BEGIN Information supplied

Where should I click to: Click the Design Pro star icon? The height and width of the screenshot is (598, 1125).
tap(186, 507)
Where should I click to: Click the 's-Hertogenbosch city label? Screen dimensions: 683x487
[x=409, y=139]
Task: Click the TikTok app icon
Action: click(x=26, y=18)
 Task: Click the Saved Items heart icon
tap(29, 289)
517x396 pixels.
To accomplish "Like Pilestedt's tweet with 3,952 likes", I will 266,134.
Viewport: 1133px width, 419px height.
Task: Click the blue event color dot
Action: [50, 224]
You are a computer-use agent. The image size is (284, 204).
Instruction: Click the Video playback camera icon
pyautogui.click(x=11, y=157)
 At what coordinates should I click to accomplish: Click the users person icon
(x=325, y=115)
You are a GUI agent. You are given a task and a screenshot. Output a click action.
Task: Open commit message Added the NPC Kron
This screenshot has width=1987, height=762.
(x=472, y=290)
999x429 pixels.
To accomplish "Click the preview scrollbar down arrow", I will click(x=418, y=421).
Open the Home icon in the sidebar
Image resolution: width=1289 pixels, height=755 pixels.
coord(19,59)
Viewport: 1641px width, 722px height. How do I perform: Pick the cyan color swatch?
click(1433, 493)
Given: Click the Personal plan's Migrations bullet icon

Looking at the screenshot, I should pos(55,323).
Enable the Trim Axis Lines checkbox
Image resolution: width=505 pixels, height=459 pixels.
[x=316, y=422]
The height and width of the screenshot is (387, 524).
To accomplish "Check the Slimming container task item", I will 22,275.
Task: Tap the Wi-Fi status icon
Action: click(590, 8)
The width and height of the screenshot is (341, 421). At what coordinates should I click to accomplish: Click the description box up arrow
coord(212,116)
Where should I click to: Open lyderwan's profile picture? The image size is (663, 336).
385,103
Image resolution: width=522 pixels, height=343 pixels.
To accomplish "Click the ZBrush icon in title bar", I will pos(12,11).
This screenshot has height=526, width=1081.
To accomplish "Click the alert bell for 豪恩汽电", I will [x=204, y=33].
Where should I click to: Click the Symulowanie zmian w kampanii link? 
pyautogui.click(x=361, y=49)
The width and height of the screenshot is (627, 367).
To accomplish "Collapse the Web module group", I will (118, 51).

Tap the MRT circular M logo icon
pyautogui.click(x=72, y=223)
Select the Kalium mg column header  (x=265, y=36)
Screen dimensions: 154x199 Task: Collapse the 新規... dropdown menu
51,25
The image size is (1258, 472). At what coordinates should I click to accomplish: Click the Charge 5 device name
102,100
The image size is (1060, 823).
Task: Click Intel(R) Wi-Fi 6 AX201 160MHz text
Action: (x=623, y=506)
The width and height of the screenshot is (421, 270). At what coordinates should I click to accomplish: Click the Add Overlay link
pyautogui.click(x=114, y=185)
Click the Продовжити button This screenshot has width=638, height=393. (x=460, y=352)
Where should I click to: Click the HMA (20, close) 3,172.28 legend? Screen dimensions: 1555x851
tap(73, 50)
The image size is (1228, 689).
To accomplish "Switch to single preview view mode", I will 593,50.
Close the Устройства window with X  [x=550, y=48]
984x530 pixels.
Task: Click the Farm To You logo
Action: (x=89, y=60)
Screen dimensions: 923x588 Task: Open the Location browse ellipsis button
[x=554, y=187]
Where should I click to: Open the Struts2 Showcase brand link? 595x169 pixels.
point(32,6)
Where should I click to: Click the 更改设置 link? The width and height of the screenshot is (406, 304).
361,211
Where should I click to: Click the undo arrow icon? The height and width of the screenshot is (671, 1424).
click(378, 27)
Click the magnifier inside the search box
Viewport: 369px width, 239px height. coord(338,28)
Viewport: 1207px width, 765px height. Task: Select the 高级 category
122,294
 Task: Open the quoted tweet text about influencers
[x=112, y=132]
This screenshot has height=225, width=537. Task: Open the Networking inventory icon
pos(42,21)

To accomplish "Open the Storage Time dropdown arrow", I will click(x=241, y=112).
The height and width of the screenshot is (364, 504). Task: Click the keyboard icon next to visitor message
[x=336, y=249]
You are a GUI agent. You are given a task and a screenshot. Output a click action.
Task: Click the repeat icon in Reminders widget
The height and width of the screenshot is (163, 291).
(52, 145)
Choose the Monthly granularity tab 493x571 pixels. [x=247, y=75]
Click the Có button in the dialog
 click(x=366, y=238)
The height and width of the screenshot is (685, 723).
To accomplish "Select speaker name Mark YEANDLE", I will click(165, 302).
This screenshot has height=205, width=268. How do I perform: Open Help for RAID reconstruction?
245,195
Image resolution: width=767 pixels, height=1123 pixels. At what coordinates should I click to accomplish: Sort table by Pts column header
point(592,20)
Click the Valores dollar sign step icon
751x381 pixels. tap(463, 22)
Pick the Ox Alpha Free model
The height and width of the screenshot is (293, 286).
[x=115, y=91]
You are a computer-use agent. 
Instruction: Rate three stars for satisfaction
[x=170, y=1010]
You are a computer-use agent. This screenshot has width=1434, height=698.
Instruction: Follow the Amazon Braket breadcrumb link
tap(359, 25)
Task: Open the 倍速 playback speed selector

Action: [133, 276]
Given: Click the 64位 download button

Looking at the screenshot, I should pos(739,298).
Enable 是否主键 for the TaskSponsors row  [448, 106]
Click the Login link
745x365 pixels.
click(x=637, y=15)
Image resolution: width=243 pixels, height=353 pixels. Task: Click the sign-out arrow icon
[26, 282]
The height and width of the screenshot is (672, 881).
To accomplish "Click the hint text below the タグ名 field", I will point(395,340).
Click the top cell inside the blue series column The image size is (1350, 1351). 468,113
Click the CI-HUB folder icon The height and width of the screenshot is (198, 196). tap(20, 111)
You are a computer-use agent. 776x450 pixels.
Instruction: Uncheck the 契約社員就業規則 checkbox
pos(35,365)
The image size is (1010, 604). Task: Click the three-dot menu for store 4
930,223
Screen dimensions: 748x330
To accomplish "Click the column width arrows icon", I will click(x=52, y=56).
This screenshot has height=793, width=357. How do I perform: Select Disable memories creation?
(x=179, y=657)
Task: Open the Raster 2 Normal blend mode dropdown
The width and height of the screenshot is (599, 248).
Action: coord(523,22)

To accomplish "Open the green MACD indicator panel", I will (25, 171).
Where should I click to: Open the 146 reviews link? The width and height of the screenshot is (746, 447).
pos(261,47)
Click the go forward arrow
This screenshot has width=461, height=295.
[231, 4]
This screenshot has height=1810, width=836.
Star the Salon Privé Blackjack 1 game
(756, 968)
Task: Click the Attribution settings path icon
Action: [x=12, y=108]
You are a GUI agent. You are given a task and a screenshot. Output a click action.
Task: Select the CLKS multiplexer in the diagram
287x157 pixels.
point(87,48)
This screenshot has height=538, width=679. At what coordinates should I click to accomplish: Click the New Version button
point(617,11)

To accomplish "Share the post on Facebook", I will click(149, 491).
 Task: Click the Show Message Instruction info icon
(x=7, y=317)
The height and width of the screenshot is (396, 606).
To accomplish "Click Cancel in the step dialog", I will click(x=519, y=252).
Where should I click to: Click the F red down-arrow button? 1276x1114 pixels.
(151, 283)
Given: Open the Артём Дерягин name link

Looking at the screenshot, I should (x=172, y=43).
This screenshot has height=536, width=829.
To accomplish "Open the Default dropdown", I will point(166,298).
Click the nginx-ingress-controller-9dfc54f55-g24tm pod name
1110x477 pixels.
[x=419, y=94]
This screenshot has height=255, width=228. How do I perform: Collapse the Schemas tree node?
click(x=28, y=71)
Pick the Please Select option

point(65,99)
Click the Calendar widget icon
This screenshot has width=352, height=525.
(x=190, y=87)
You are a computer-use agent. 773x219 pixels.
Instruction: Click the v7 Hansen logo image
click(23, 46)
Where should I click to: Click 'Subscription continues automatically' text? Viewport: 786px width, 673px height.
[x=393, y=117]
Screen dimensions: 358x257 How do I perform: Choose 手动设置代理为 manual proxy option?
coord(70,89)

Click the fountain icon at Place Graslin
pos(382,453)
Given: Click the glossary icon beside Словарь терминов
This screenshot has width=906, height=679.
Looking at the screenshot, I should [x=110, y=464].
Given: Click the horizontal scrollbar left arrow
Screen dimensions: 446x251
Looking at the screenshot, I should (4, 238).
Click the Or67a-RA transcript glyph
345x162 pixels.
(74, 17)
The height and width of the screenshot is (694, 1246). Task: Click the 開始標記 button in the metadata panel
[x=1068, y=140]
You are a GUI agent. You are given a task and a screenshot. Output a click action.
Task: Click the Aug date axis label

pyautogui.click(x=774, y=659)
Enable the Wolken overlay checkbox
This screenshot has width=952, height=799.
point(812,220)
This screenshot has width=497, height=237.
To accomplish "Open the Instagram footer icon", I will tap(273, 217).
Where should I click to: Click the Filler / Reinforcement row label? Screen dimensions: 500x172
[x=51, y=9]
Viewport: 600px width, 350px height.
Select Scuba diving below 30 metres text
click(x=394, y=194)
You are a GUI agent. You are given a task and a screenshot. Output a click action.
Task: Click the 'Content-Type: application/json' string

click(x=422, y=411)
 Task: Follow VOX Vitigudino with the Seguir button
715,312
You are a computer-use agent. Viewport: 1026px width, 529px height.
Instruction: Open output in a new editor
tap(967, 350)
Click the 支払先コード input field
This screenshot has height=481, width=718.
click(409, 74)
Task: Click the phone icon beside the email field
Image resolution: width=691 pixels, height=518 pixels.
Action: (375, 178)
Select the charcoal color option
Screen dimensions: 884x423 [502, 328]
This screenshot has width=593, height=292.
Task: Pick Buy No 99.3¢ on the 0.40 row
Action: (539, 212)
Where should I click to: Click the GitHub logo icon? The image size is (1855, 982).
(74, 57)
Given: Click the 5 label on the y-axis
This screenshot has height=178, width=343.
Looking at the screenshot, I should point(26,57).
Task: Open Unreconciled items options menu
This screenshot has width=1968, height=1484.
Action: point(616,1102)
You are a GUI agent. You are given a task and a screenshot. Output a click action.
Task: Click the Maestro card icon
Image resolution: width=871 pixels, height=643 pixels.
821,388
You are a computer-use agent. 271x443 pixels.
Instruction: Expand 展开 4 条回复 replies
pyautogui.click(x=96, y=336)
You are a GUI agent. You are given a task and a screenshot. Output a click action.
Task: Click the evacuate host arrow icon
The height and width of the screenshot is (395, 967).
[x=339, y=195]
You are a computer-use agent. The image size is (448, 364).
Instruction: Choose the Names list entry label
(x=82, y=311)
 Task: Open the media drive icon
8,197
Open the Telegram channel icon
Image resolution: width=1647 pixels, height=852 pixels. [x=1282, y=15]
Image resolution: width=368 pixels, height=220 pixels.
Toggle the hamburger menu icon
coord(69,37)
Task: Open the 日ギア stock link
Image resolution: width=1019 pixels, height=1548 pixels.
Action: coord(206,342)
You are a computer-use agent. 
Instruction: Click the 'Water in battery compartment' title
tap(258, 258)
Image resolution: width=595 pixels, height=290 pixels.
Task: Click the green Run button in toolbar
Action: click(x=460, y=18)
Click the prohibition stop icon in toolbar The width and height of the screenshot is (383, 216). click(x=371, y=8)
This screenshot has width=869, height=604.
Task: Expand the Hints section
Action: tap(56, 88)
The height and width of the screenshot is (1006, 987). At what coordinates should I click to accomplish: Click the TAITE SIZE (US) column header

END Information supplied

In the listing above, find the line containing "Given: Click the 64位 download button" and the line containing "The height and width of the screenshot is (396, 606).". Output them and every line between, exactly, and nothing else.

**Answer space:**
Given: Click the 64位 download button

Looking at the screenshot, I should pos(739,298).
Enable 是否主键 for the TaskSponsors row  [448, 106]
Click the Login link
745x365 pixels.
click(x=637, y=15)
Image resolution: width=243 pixels, height=353 pixels. Task: Click the sign-out arrow icon
[26, 282]
The height and width of the screenshot is (672, 881).
To accomplish "Click the hint text below the タグ名 field", I will point(395,340).
Click the top cell inside the blue series column The image size is (1350, 1351). 468,113
Click the CI-HUB folder icon The height and width of the screenshot is (198, 196). tap(20, 111)
You are a computer-use agent. 776x450 pixels.
Instruction: Uncheck the 契約社員就業規則 checkbox
pos(35,365)
The image size is (1010, 604). Task: Click the three-dot menu for store 4
930,223
Screen dimensions: 748x330
To accomplish "Click the column width arrows icon", I will click(x=52, y=56).
This screenshot has height=793, width=357. How do I perform: Select Disable memories creation?
(x=179, y=657)
Task: Open the Raster 2 Normal blend mode dropdown
The width and height of the screenshot is (599, 248).
Action: coord(523,22)

To accomplish "Open the green MACD indicator panel", I will (25, 171).
Where should I click to: Open the 146 reviews link? The width and height of the screenshot is (746, 447).
pos(261,47)
Click the go forward arrow
This screenshot has width=461, height=295.
[231, 4]
This screenshot has height=1810, width=836.
Star the Salon Privé Blackjack 1 game
(756, 968)
Task: Click the Attribution settings path icon
Action: [x=12, y=108]
You are a GUI agent. You are given a task and a screenshot. Output a click action.
Task: Select the CLKS multiplexer in the diagram
287x157 pixels.
point(87,48)
This screenshot has height=538, width=679. At what coordinates should I click to accomplish: Click the New Version button
point(617,11)

To accomplish "Share the post on Facebook", I will click(149, 491).
 Task: Click the Show Message Instruction info icon
(x=7, y=317)
The height and width of the screenshot is (396, 606).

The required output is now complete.